- _Instruction_
Start at the line that has "The width and" and stop after the line that has "click(530, 207)". Rewrite every line in that span, multiplying each coordinate in the answers by 1.8 and rounding to the nearest whole number (halves round up), and copy all other text and numbers unchanged.

- _Records shown_

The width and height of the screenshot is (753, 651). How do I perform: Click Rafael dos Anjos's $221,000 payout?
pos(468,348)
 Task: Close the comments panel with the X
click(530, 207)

...

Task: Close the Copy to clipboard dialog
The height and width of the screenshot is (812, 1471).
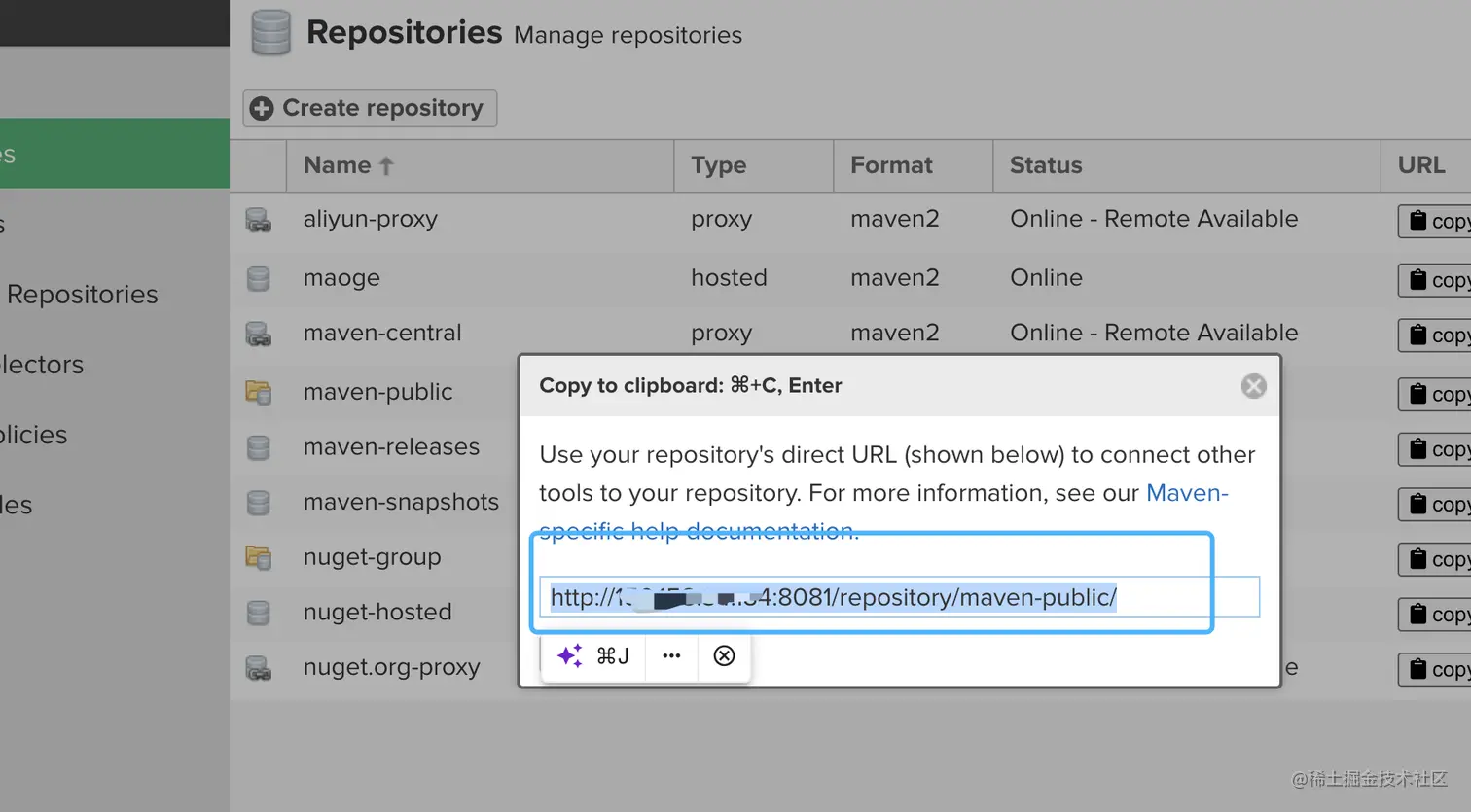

- _Solution to this task_
The width and height of the screenshot is (753, 651). How do I perform: Click Rafael dos Anjos's $221,000 payout?
pos(842,626)
 Task: Close the comments panel with the X
click(954, 373)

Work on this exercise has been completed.